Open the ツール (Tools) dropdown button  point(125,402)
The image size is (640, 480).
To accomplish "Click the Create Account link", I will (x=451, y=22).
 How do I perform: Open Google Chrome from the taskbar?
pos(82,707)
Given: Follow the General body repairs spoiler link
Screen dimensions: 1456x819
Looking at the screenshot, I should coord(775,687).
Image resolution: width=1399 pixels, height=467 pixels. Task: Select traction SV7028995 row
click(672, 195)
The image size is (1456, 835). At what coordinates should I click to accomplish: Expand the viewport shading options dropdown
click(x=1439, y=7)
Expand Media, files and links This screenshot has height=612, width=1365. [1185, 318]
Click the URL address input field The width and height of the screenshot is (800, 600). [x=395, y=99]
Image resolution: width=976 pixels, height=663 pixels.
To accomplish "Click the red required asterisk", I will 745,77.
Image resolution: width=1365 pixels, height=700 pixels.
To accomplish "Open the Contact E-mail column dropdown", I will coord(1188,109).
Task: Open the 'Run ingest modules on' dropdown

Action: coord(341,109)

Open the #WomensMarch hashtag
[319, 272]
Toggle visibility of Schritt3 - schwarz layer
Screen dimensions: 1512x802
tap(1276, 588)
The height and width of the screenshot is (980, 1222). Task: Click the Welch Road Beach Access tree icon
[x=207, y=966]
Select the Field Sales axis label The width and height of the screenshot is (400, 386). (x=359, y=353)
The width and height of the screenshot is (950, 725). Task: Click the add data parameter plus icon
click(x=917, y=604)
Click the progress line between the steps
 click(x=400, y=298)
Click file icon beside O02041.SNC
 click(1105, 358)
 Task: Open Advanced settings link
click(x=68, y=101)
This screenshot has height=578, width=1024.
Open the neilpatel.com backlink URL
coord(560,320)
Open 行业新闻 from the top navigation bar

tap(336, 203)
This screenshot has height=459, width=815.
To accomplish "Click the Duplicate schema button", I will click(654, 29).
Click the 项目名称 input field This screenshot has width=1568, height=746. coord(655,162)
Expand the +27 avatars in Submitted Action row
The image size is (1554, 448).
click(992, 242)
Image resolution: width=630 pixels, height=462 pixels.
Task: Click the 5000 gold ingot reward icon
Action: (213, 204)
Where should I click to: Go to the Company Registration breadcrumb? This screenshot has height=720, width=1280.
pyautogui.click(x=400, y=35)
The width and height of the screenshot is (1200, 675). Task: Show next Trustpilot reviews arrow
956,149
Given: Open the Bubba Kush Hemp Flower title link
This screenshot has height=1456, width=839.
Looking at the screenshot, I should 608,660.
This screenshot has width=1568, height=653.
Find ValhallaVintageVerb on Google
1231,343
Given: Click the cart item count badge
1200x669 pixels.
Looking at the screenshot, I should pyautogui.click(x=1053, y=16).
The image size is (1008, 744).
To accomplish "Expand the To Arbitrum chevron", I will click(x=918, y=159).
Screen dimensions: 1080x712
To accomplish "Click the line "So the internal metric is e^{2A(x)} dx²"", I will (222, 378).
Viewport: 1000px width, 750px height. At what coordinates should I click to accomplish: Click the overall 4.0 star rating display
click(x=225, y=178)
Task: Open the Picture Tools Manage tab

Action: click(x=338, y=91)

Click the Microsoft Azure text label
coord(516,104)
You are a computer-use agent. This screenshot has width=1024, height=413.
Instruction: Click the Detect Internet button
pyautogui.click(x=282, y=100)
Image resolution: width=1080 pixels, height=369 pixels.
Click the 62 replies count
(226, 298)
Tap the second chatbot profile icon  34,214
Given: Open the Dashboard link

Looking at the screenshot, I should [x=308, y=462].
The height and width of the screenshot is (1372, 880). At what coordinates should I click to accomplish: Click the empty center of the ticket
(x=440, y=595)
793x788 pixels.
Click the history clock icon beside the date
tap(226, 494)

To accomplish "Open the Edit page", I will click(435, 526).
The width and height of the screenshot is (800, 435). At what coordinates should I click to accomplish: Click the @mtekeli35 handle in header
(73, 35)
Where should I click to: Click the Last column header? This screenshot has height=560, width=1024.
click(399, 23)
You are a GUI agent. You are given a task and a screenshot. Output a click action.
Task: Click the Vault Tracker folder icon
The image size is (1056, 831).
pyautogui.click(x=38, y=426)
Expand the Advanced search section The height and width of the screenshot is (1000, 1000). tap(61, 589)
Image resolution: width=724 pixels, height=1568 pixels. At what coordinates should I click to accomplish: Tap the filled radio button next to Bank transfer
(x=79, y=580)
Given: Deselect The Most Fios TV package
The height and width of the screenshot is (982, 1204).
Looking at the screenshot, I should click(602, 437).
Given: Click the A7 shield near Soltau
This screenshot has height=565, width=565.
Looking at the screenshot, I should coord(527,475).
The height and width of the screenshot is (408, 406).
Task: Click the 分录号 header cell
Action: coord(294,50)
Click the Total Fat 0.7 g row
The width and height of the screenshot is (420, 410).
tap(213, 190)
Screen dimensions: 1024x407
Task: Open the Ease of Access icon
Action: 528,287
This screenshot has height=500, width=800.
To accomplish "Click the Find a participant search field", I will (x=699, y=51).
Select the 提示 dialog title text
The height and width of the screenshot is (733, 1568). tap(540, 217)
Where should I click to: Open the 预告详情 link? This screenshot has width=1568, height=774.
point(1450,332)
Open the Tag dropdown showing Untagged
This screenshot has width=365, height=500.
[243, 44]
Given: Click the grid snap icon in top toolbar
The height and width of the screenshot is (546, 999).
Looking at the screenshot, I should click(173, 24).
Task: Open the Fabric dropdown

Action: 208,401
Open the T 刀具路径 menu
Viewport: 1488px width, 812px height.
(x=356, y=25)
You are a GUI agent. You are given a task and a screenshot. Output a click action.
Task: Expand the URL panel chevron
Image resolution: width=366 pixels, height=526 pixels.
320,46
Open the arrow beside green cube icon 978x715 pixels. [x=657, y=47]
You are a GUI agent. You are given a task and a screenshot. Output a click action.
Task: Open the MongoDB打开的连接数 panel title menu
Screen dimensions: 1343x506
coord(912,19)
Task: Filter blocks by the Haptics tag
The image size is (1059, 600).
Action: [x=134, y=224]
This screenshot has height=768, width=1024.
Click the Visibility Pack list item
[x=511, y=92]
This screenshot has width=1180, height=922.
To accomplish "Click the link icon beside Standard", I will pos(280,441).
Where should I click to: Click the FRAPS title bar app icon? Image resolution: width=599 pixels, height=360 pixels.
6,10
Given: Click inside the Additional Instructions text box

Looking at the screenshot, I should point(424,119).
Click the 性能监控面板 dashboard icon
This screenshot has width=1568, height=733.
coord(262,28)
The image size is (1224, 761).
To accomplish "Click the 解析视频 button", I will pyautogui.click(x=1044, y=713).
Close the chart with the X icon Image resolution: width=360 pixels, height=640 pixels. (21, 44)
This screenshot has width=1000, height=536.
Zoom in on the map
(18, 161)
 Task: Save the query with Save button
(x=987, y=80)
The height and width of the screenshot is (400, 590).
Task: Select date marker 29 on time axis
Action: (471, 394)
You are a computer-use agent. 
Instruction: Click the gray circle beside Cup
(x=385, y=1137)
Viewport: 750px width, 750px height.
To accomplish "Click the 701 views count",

> [Work to complete]: Give the number of lines above that hold "menu", with no other words.

> [Response area]: 2